In essence, the clause is about preventing violence before it occurs. It strengthens penalties for repeat offenders, and aligns with the Government’s broader goal of making communities safer by addressing growing concerns around weapon possession and use in violent crimes. Given the increasing prevalence of offensive weapons such as knives, bladed articles or even corrosive substances, the Bill updates the law to better reflect modern threats. By including a broader range of dangerous items and increasing the focus on intent, the Bill addresses the changing patterns of criminal activity.

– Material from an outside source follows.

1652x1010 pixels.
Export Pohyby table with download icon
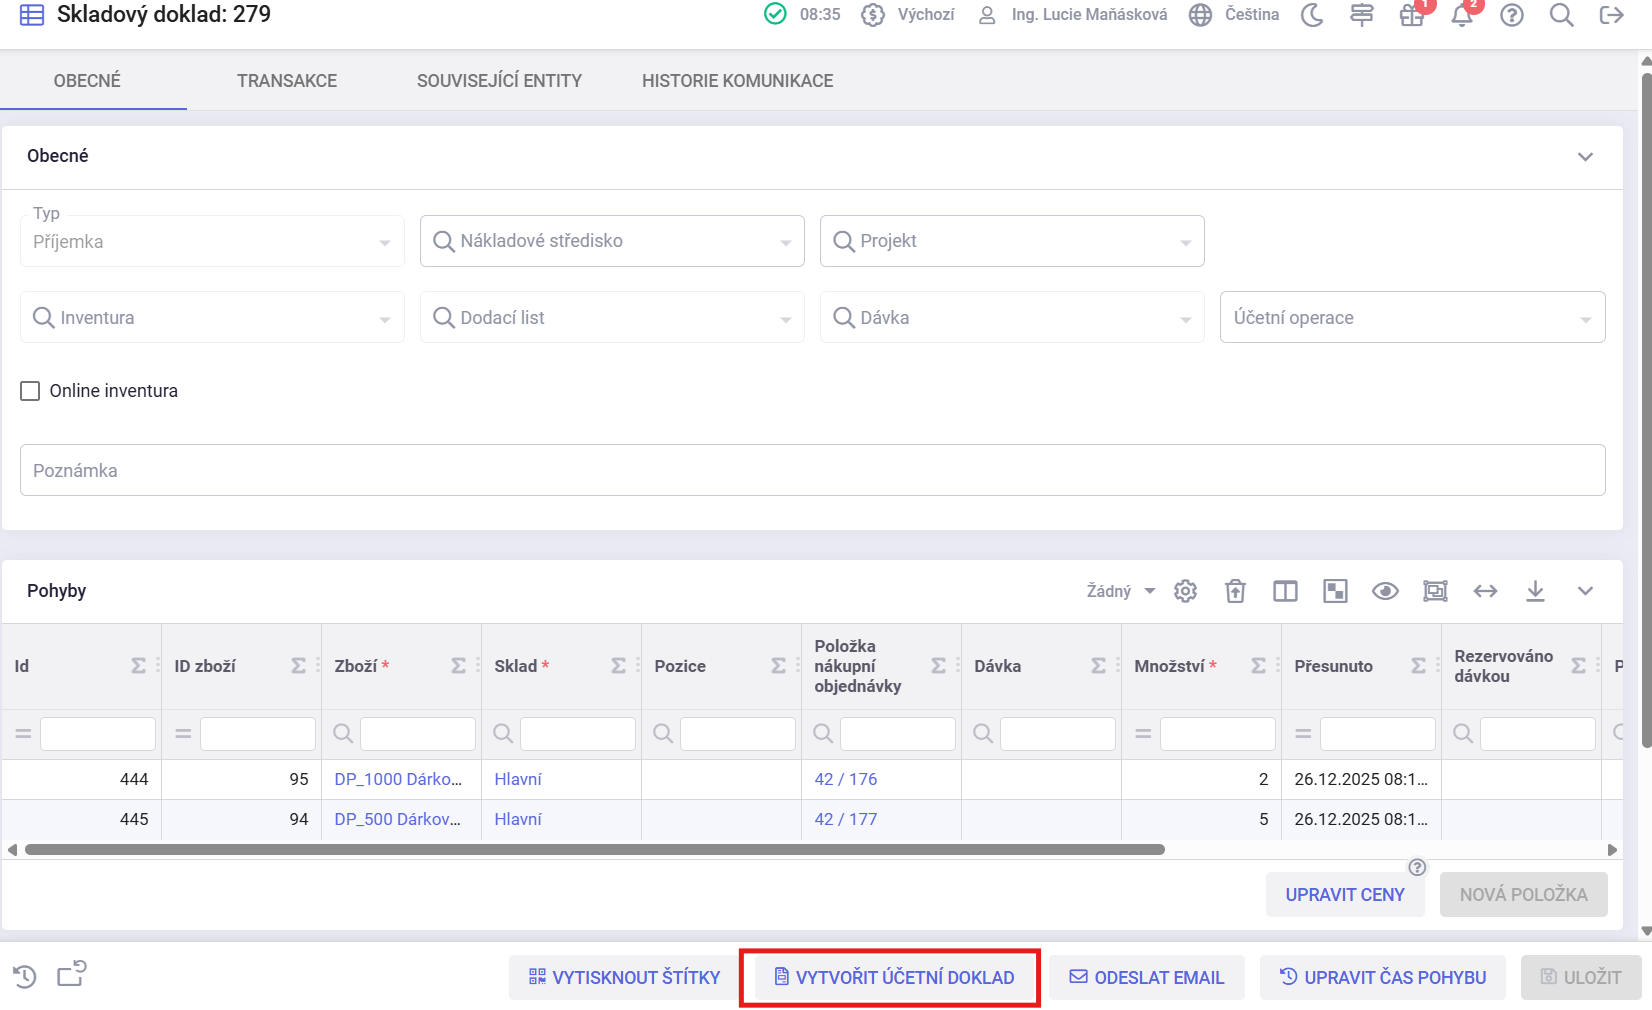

I am particularly pleased that the intent provision covers the possession of a corrosive substance, given the rise in acid attacks across the UK. This change is crucial to addressing the growing threat of individuals carrying dangerous substances, such as acid or other corrosive materials, with the intention to cause harm or instil fear. The reference to intent highlights the Government’s commitment to protecting citizens. By targeting the intention to cause harm before it escalates, the clause will help to prevent violent crime and make communities safer.
Clause 11 is vital in addressing the growing severity of offences relating to offensive weapons, including the possession, sale and manufacture of dangerous weapons. By increasing the maximum penalty from six months’ to two years’ imprisonment, the clause will significantly strengthen the deterrence against these crimes and ensure that offenders face stringent consequences. The introduction of either-way offences—allowing cases to be tried in either magistrates courts or the Crown court—will provide the police with additional time to investigate and gather sufficient evidence. That will improve the effectiveness of the justice system in tackling weapon-related crimes, reduce the availability of dangerous weapons and, ultimately, enhance public safety. It will also give police confidence in the laws that they are trying to uphold.
Finally, I broadly support the intent and understand the sentiments behind new clause 44. However, having sat on the Terrorism (Protection of Premises) Bill Committee, which dealt with Martyn’s law, I believe that this issue has been covered elsewhere, as my hon. Friend the Member for Cardiff West said. I therefore do not think it is needed.